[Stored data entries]
===============

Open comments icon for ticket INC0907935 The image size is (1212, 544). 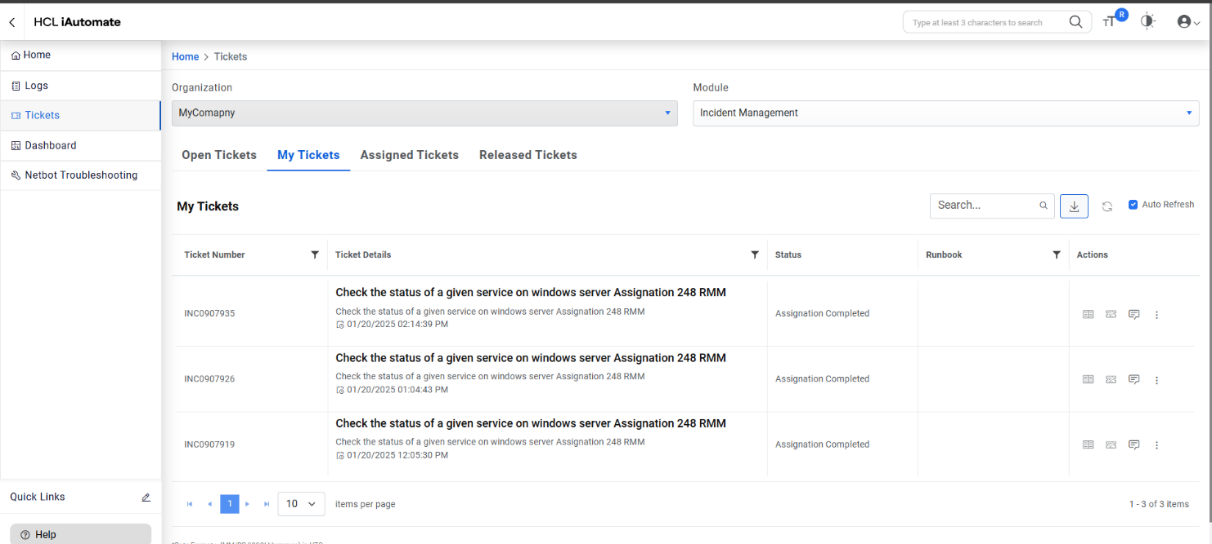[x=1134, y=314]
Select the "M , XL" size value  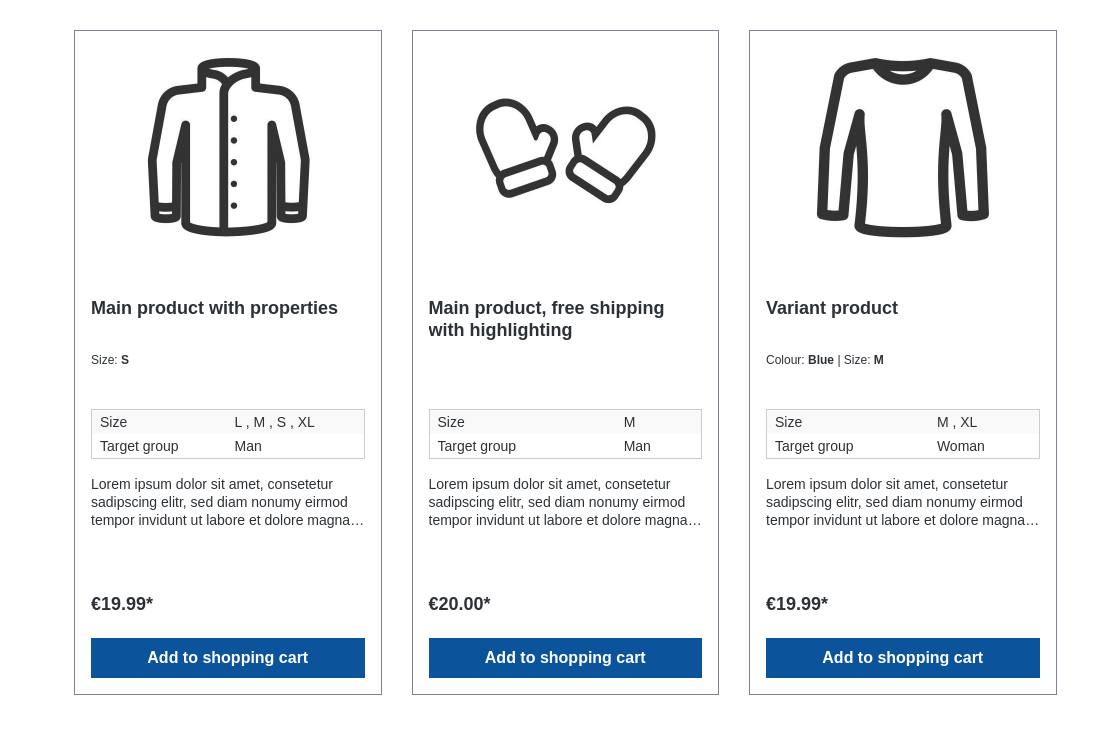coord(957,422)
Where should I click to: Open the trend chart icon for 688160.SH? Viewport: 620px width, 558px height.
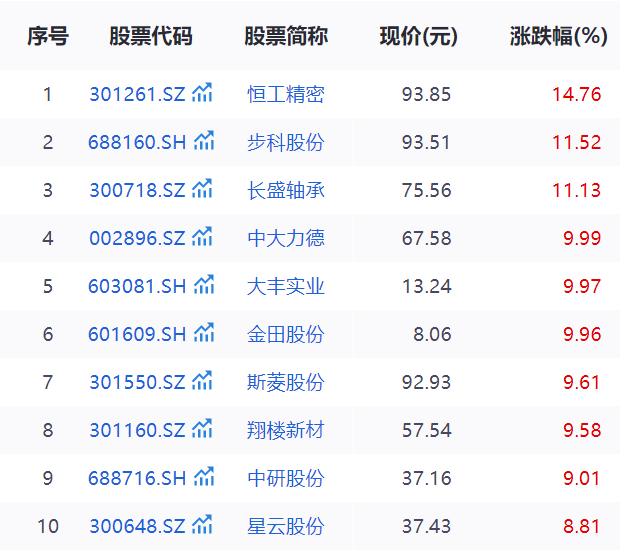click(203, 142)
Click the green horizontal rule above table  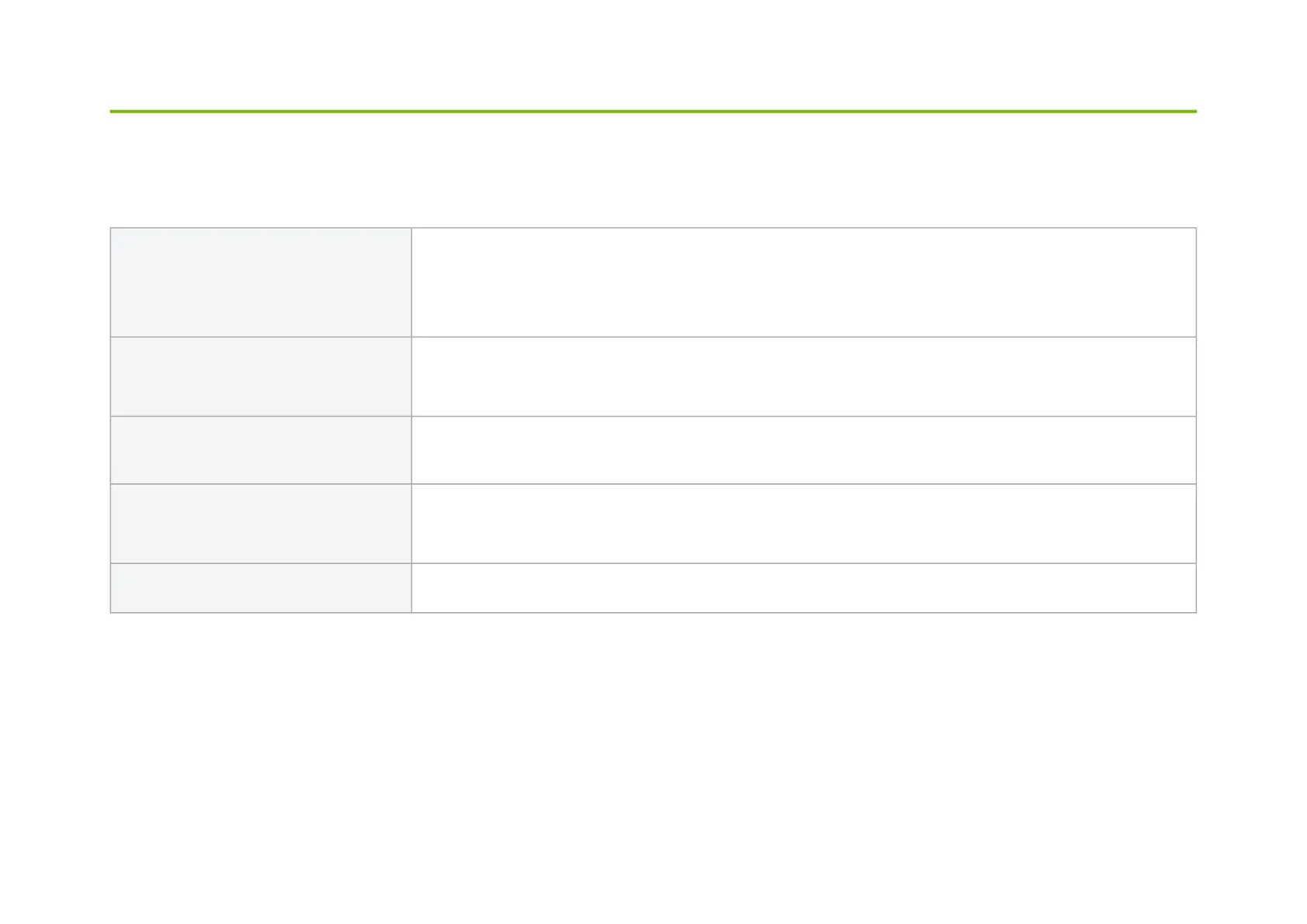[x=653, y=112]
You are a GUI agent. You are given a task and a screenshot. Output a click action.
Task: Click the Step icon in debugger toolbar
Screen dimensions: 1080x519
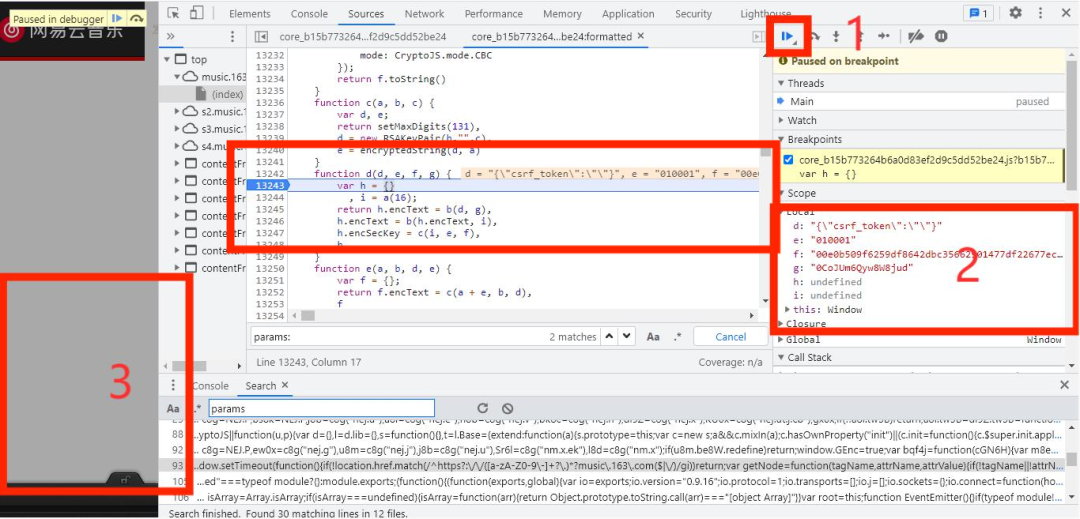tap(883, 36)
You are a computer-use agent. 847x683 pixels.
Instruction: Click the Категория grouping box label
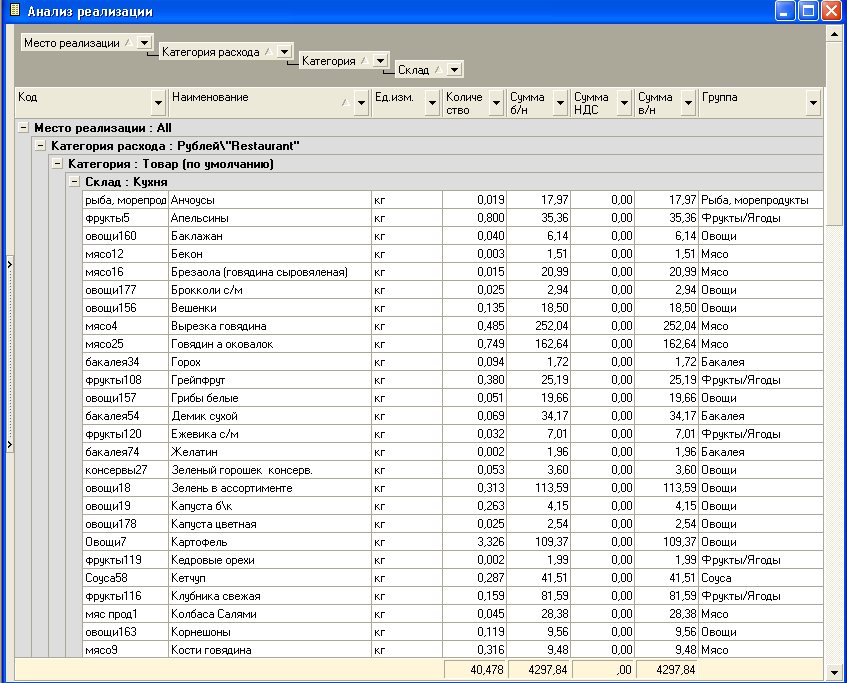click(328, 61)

===============

Goal of the exercise:
Number of lines with the string "agent" in the data above: report this figure and nothing more.

Solution to the problem:
2